Besides planning to go for global expansion in Southeast Asia and North America, HealthifyMe will use the funding round for building more ranges of customisable health programmes.
The Bangalore-based company announced its decision today as the world over Covid-19 pandemic has unleashed an uncertain period and citizens are much more conscious of their health and eating habits.
It is interesting to note that HealthifyMe is the first Indian health tech startup LeapFrog has invested in, and Khosla Ventures’ largest investment in India to date. Unilever Ventures, Elm and Healthquad also participated in the round along with returning investors Chiratae Ventures, Inventus Capital and Sistema Asia Capital.
Since its inception, HealthifyMe has now raised more than $100 million in total. But the company did not disclose its post-money valuation. But co-founder and chief executive officer Tushar Vashisht said it is on its way to be startup with “soonicorn” status.
Expressing his ambitious game plan, Tushar Vashisht said the company achieved the staus as India’s top health and fitness app and now looking at become a global player. “In North America, it is popular among Indian expat and Indian American communities, and now it will target other customer segments, too,” he said.
Besides HealthifySmart to customize diet plans for users using AI-based tools, HealthifyMe’s products includes live conversations with coaches. During the pandemic, the company launched HealthifyPlus, for people who are managing chronic conditions like diabetes, polycystic ovary syndrome, high cholesterol or hypertension, and HealthifyStudio, with live workout classes.
The app also has a AI-based nutritionist called Ria that is trained for cuisines in different markets through a combination of user-tracked data, guidance from local nutritionists and databases from sources like the United States Department of Agriculture.
HealthifyMe will work with LeapFrog’s research and development hub, ImpactLabs, to develop more programmes for people with chronic health conditions.
HealthifySmart and HealthifyStudio, its newest products, already contribute 25% to the company’s line. HealthifyMe also says it doubled its user base and revenue over the last year, recently surpassing 25 million downloads, and is currently on target to reach $50 million in annualized recurring revenue within the next six months. It has about 1,500 trainers and coaches on the platform, with plans to add 1,000 more to support its expansion.
Since HealthifyMe began operating first in cost-sensitive markets, it started using AI early on to scale efficiently, Vashisht said. As a result, it is able to offer products at lower prices than its competition.
Tushar Vashisht said today in the U.S there is free DIY calorie counting solutions like MyFitnessPal and expensive human-assisted coaching and diet solutions like Noom and WeightWatchers. “But nothing in the middle exists that allows one to track nutrition and calories while getting advice at an affordable price point,” said Tushar Vashisht.
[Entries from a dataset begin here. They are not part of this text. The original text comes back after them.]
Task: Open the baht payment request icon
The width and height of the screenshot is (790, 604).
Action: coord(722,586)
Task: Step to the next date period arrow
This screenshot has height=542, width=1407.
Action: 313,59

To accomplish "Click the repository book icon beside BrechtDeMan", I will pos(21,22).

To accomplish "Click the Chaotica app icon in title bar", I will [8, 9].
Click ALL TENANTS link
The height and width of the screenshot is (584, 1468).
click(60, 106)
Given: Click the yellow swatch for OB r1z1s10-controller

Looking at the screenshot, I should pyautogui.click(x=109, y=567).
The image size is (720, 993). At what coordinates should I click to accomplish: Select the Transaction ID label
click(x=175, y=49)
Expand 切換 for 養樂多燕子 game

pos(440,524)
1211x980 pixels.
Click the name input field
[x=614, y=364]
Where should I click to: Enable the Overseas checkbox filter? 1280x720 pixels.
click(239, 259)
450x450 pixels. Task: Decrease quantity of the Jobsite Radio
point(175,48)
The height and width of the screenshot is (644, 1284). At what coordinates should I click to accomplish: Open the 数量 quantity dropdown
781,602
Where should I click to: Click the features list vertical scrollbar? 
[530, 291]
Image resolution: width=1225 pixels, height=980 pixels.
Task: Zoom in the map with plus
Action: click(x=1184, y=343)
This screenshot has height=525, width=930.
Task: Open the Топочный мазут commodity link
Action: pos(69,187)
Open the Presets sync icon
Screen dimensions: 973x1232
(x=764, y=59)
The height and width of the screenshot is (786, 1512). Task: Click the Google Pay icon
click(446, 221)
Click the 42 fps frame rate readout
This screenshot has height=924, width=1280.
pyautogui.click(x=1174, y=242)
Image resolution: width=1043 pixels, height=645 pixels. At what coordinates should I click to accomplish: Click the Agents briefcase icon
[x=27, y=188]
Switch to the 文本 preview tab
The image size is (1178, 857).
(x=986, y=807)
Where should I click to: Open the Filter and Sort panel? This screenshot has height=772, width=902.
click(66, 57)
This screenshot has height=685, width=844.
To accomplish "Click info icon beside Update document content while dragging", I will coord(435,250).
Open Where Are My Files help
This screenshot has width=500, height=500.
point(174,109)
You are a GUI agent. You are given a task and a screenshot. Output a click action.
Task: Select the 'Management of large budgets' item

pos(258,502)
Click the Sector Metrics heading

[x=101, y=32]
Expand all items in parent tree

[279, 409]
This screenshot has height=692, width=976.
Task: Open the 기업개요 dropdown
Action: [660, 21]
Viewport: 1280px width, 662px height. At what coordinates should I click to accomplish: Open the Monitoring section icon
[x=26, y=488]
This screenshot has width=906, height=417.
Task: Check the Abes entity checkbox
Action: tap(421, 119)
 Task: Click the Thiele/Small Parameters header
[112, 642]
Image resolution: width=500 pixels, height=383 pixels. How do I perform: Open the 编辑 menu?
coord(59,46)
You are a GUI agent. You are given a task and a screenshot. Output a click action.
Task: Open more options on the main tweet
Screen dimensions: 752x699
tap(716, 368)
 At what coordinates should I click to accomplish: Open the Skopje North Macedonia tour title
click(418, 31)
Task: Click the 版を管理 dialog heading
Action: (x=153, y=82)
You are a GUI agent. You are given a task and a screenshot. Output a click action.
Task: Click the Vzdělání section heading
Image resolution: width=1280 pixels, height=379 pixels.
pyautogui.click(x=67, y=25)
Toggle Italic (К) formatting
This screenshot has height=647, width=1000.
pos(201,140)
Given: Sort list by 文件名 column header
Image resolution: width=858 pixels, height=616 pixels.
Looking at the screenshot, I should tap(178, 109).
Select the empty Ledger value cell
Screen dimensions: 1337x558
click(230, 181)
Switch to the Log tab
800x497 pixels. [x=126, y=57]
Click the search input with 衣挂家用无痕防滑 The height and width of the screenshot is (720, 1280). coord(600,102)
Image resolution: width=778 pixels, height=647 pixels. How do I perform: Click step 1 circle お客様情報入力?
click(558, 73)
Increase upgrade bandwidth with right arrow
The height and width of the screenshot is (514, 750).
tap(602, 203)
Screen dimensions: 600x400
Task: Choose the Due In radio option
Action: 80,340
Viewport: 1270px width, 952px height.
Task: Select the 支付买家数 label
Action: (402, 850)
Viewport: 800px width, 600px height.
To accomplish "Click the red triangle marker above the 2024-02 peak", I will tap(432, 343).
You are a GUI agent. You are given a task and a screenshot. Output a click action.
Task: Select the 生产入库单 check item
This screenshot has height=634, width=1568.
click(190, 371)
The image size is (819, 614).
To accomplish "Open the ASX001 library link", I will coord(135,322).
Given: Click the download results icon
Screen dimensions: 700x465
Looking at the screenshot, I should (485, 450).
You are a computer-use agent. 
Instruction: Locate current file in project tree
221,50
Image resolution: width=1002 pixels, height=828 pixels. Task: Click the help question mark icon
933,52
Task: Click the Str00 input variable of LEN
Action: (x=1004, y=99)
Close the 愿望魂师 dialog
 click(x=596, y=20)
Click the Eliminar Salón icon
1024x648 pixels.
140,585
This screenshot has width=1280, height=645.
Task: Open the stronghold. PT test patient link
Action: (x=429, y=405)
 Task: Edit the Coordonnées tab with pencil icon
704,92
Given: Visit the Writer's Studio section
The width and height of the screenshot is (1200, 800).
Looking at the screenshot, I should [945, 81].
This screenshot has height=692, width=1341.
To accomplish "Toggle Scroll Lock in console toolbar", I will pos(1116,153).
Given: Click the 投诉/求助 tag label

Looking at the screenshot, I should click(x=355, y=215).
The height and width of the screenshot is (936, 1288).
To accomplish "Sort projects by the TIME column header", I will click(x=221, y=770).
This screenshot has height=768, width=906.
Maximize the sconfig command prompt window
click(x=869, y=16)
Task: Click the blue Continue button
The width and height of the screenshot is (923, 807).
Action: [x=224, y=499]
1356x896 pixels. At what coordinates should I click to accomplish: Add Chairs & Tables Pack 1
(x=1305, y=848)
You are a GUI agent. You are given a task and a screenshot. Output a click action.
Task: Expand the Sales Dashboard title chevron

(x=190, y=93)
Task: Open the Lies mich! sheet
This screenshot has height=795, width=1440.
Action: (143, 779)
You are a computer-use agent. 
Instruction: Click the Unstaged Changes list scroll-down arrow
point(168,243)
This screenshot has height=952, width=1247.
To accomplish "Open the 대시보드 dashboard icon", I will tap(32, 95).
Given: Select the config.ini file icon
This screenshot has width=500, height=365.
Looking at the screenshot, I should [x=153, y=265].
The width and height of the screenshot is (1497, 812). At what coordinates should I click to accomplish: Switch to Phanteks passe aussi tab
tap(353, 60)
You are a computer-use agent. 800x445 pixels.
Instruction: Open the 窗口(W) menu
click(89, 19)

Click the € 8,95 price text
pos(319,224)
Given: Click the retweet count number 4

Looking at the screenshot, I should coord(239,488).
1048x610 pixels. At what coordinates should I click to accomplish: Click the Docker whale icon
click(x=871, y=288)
About 25% of HealthifyMe’s revenue comes from outside of India, including Singapore and Malaysia. When it enters a new market, the company localizes its services using a playbook.
For its HealthifyPlus customers, the company has seen a statistically significant impact on their Hemoglobin A1C (Hb1AC), LDL cholesterol and thyroid-stimulating hormone (TSH) levels. Vashisht added that HealthifyMe plans to publish its results in the coming months, and also hopes to integrate with diagnostics providers in the future to track clinical indicators.
Part of the new funding will be used to double HealthifyMe’s current engineering and design teams, including through acqui-hires, with the company looking for digital health and wellness companies to buy. It will also fill senior leadership roles in operations, marketing, human relations and technology.